Пока Кимыч вспоминал рассказы служивого, в норе снова объявился Мефодьич. Словно проник к себе в дом через трубу.
— Идут, — сказал он Кимычу.
В доказательство из часов вылетела кукушка и проголосила вывернутым наизнанку петушиным воплем еще раз.
Второй звонок, подумал Кимыч. Почему-то ему пришел в голову уже не театр, а звонок на урок.
Сегодня — на урок истории.
Кимыч даже не заметил, что в норе есть теперь и Евграфыч.
— Готово! — бросил служивый. — Взяли всё и на выход!
Кимыч подхватил свою «конструкцию» и заспешил наружу. Ход в нору был узкий, но когда школьный вылез на поверхность, Евграфыч уже все равно поджидал его там. Когда только успел? Что значит опыт…
Гуськом домовые побежали к окраине кладбища. Первым служивый, за ним Мефодьич, а последним, стуча поклажей, школьный.
Им вслед из-под земли донесся третий вопль.
Домовые могут перемещаться очень быстро и незаметно, потому что умеют изменять свои размеры. Их тело не материально на все сто процентов, как у людей. Домовой может вполне сойти за человека и затеряться в сутолоке, а может нырнуть в кошачий лаз или даже в мышиную нору. Но сейчас такой маневр не удался бы из-за одежды и поклажи — куда все это денешь?
…Они успели: и добежать, и все нужное приготовить, и затаиться.
Кимыч сидел, прислонившись спиной к памятнику и уперев сапоги в близкую ограду. Памятник был из новых, гранитных, и прикасаться к его холодной, гладкой поверхности было даже приятно. Кимыч понимал, что такая бесцеремонность не очень-то вежлива, но по-другому не получалось.

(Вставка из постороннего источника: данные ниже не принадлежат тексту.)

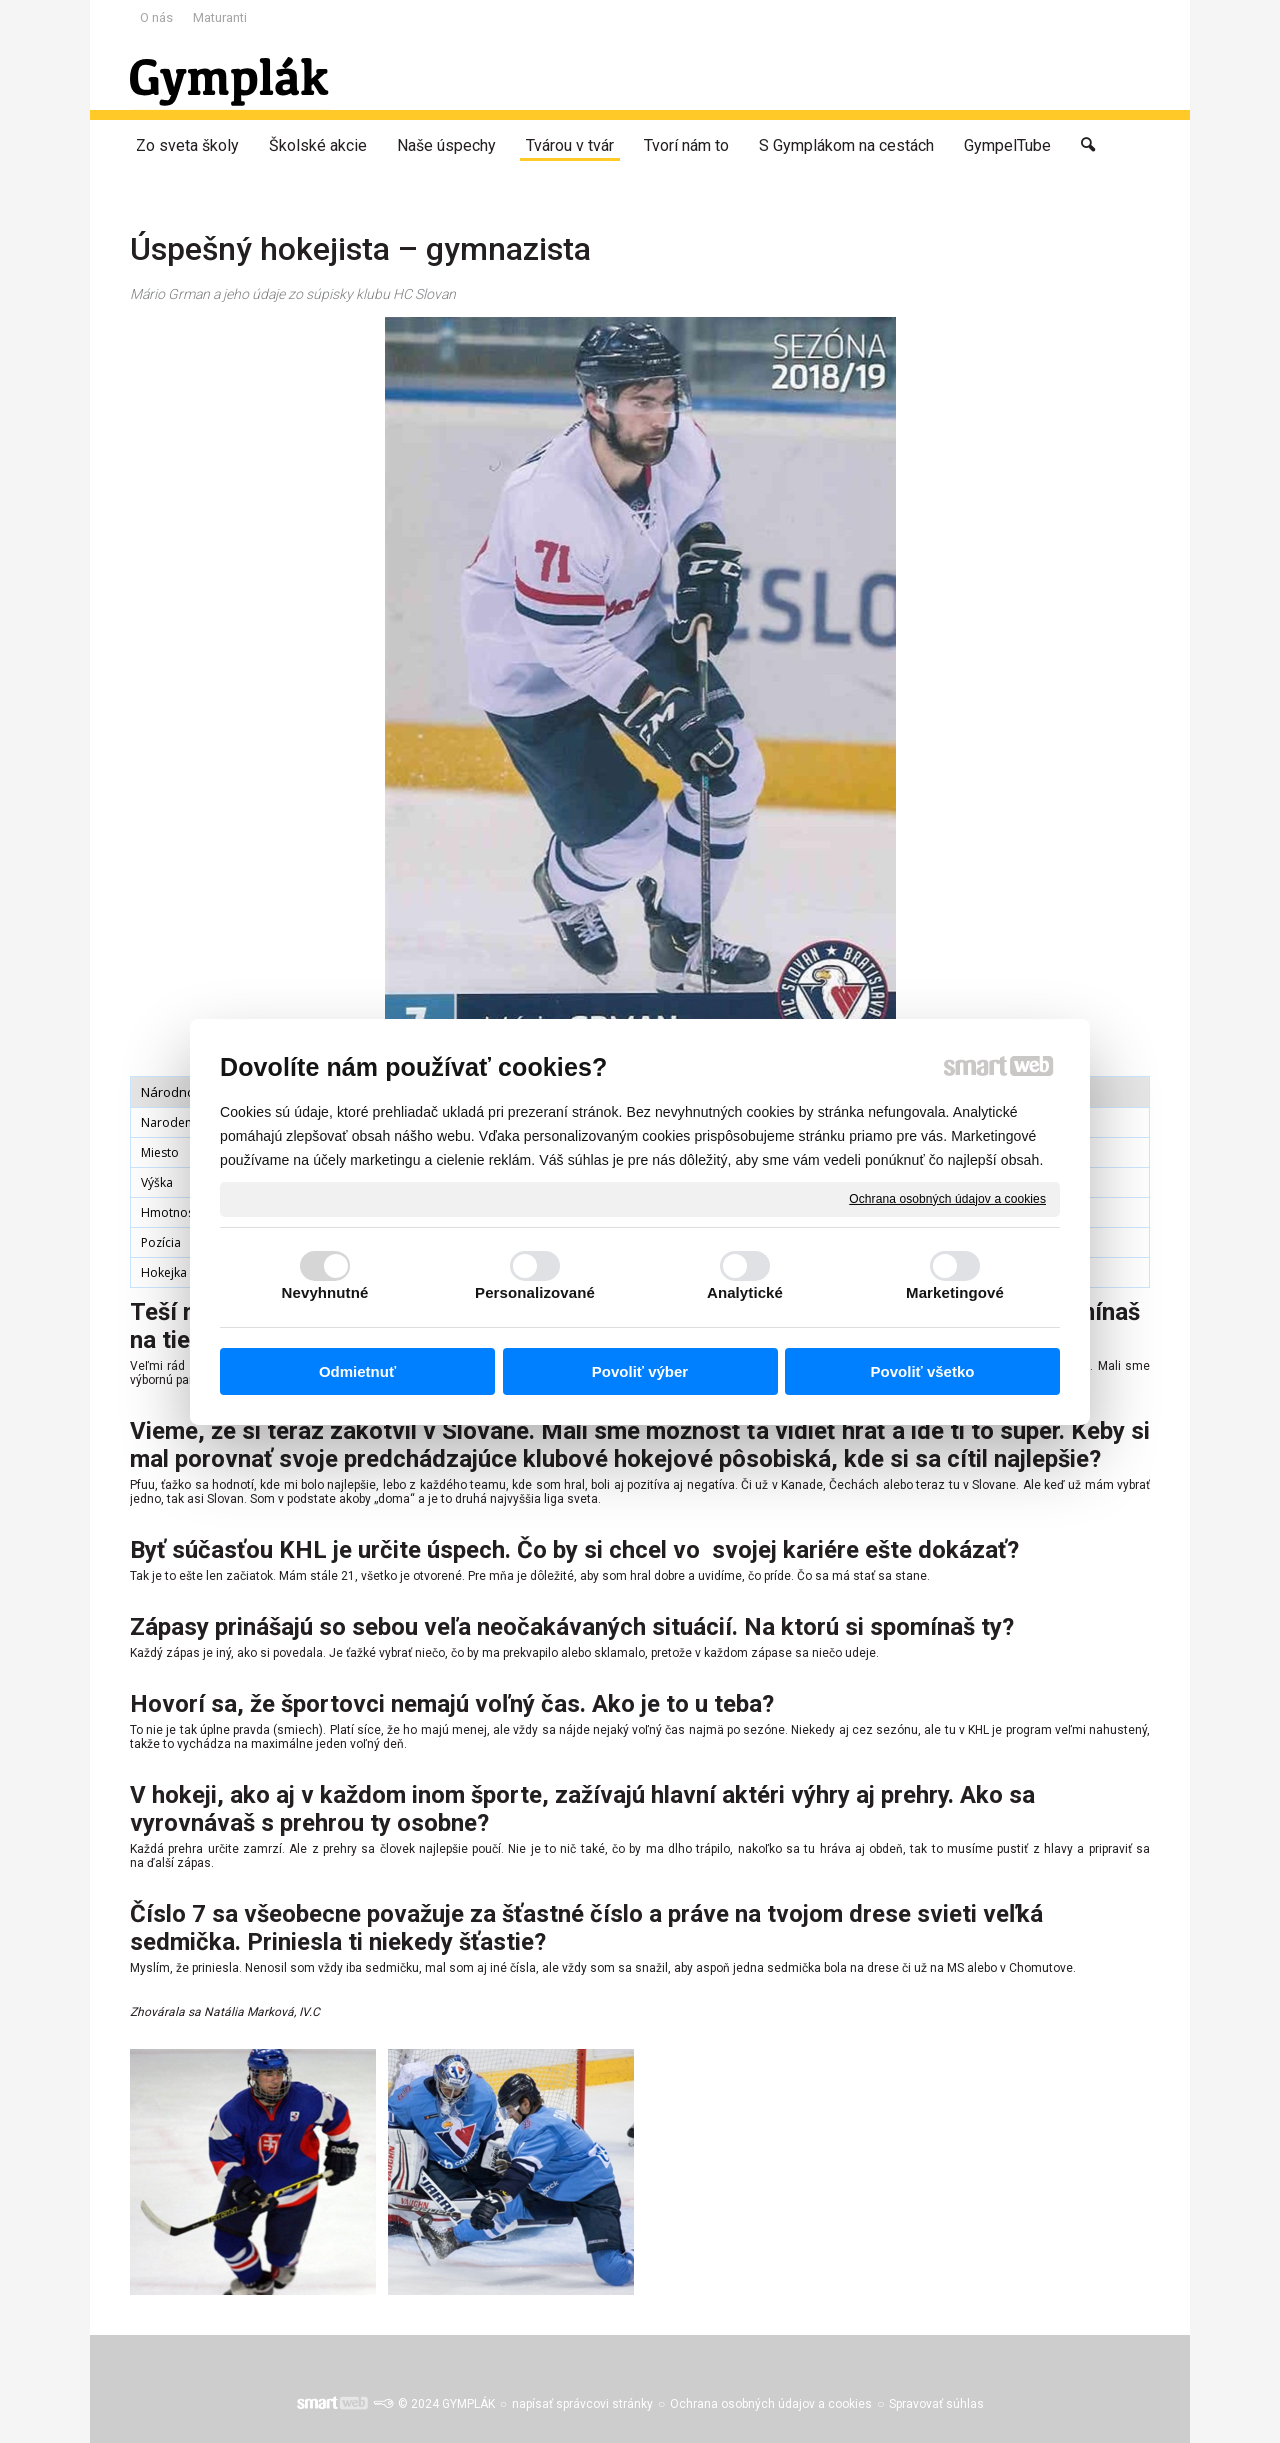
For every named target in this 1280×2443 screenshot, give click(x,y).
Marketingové (955, 1292)
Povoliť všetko (923, 1371)
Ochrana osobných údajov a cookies (947, 1198)
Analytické (745, 1292)
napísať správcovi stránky (582, 2404)
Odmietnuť (357, 1371)
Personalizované (535, 1292)
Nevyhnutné (325, 1292)
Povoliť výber (640, 1371)
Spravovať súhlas (936, 2404)
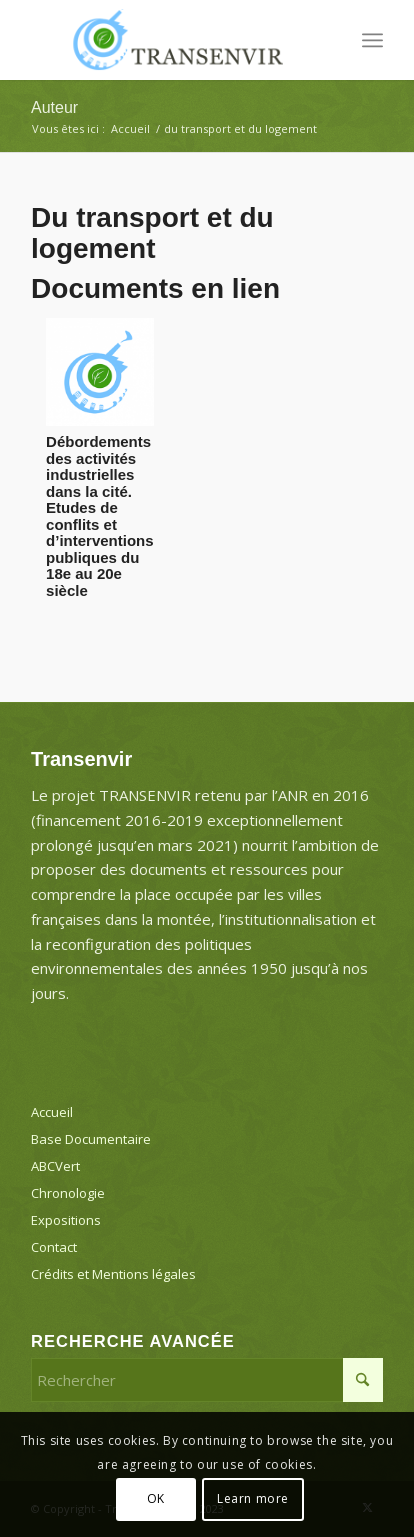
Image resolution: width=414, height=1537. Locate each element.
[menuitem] (372, 40)
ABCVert (55, 1166)
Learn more (253, 1498)
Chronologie (68, 1193)
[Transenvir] (172, 40)
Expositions (66, 1220)
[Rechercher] (207, 1380)
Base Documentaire (91, 1139)
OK (156, 1498)
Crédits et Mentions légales (113, 1274)
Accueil (52, 1112)
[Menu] (372, 40)
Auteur (54, 107)
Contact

Облака раскрыли полную луну. Словно желтое лицо, изрытое оспинами, показалось
из-под черного капюшона. Деревья тянулись к небу, будто руки мертвецов. Откуда-то из леса донесся протяжный вой. Конечно, это был не волк, а какая-то из бродячих собак, что иногда заходили на кладбище.Кимычу было страшновато. Чувство смутное, почти забытое. Чего бояться ночью на кладбище, если ты давно уже не человек?
Но даже домовые иногда боятся ответственности.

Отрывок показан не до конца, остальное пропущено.